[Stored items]
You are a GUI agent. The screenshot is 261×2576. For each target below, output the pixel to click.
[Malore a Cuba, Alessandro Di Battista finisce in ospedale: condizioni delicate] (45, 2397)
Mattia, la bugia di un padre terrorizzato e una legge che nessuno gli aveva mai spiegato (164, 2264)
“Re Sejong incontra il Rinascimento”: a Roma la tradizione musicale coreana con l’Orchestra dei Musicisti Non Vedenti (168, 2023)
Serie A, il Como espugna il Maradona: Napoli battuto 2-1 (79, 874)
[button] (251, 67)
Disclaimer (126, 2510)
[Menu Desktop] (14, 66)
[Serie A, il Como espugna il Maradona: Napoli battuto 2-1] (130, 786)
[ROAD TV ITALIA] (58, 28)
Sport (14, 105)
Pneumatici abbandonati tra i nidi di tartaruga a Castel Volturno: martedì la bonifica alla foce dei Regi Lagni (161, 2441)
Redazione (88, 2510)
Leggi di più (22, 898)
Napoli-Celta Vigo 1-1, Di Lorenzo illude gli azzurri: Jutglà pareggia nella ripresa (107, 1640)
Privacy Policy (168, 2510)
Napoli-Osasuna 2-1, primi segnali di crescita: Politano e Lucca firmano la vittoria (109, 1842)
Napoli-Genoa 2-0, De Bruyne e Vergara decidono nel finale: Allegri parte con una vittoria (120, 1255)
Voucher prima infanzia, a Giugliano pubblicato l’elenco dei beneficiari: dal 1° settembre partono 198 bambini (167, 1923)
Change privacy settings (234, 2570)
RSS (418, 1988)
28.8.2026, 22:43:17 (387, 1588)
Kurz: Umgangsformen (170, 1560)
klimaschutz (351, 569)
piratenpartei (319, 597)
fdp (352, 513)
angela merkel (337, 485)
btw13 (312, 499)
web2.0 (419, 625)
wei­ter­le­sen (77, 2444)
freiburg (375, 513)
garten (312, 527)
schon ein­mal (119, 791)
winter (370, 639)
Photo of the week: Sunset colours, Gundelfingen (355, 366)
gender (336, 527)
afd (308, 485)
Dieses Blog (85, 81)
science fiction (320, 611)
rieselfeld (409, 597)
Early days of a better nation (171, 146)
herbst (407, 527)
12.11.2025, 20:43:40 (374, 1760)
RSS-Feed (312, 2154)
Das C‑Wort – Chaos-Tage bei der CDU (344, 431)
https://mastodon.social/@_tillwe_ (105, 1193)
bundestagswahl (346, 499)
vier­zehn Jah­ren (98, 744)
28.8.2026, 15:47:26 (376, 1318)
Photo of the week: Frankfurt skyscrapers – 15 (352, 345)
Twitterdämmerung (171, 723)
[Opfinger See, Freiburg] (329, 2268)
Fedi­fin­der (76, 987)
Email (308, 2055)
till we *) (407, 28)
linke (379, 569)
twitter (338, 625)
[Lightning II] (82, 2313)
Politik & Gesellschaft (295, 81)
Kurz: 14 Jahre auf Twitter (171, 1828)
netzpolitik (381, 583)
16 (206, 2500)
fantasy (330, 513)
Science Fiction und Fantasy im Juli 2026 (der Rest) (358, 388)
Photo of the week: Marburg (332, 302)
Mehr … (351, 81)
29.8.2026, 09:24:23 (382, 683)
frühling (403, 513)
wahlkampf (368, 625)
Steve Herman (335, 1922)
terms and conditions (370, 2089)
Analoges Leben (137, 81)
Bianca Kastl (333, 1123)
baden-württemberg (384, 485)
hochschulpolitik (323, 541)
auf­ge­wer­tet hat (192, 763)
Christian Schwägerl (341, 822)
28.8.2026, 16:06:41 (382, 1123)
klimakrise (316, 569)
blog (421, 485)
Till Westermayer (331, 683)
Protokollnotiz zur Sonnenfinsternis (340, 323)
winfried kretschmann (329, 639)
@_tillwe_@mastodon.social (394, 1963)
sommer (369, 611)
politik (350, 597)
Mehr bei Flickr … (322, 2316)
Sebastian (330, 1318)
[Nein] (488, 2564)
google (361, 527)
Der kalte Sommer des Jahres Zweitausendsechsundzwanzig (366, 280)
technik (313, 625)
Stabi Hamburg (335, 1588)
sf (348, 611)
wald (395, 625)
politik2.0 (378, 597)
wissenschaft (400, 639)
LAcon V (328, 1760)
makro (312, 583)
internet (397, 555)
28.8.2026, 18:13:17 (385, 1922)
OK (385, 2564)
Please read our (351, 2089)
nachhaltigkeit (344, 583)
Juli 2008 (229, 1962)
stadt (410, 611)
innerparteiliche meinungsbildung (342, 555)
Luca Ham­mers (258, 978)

§ What you will do:
Please copy the line that contains "sf (348, 611)" and each line after it through the end of the records, exactly, and no other lines.

§ Solution for this problem:
sf (348, 611)
wald (395, 625)
politik2.0 (378, 597)
wissenschaft (400, 639)
LAcon V (328, 1760)
makro (312, 583)
internet (397, 555)
28.8.2026, 18:13:17 (385, 1922)
OK (385, 2564)
Please read our (351, 2089)
nachhaltigkeit (344, 583)
Juli 2008 (229, 1962)
stadt (410, 611)
innerparteiliche meinungsbildung (342, 555)
Luca Ham­mers (258, 978)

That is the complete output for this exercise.